La Iglesia cerró sus acuerdos con el Estado antes de la Constitución y así pasó por encima de ella. Su encaje en la democracia es anómalo y estridente y sus privilegios son una disfunción anacrónica. Las derechas quieren desregular el sistema educativo y privatizarlo. Como son además muy conservadoras se apoyan en la Iglesia, que es el principal foco conservador en España. La Iglesia necesita un sistema privatizado con fondos públicos para dominar la enseñanza. El mecanismo de mercado es la horma en la que inyectan sus propósitos. Lo llaman libertad para aparentar moralidad. Por eso derechas e Iglesia se realimentan en la educación y emplean los dineros públicos en un capitalismo de amiguetes de libro (la expresión tiene el inconveniente de sugerir que hay otro tipo de capitalismo). Como además los principios democráticos son negación de los autoritarios, hay ahora una presión fundamentalista católica, también alimentada por la Iglesia, que pretende que esos principios democráticos son una imposición y de ahí el intento del pin inquisitorial.

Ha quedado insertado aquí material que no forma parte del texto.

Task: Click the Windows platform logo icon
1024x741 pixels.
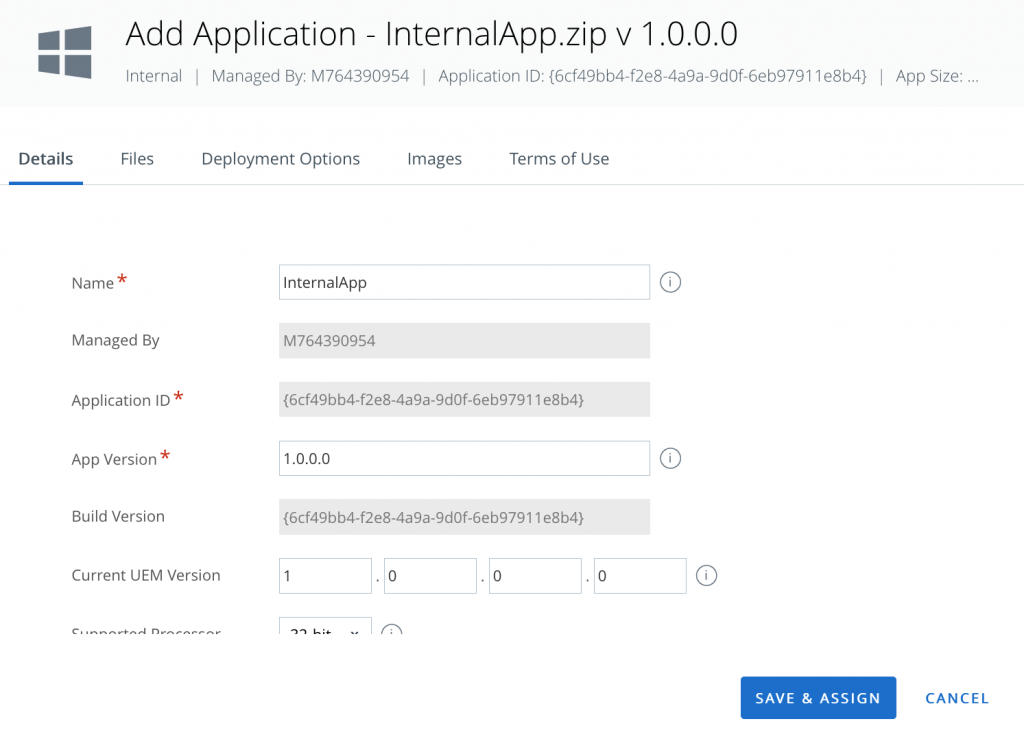Action: click(x=65, y=53)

Oiremos en campaña al PSOE hablar de enseñanza pública y de aumento de los presupuestos. Tranquilizará a la Iglesia, pero no a quienes dice defender. Algunos de sus veteranos, convertidos con el tiempo en caciques resecos, seguirán pidiendo gran coalición con el PP. Sánchez dirá lo que le convenga, pero hay algo que no dirá. Si se está con la ultraderecha en Madrid y Andalucía desmontando entre otros el servicio público de enseñanza, se está en la trinchera del fanatismo ultraderechista y no se tienen credenciales para hablar del bien común. El progreso económico es una necesidad, el bienestar es una pauta de civilización y la igualdad de oportunidades es un frente irrenunciable. Lo que menoscabe esto es morralla antañona.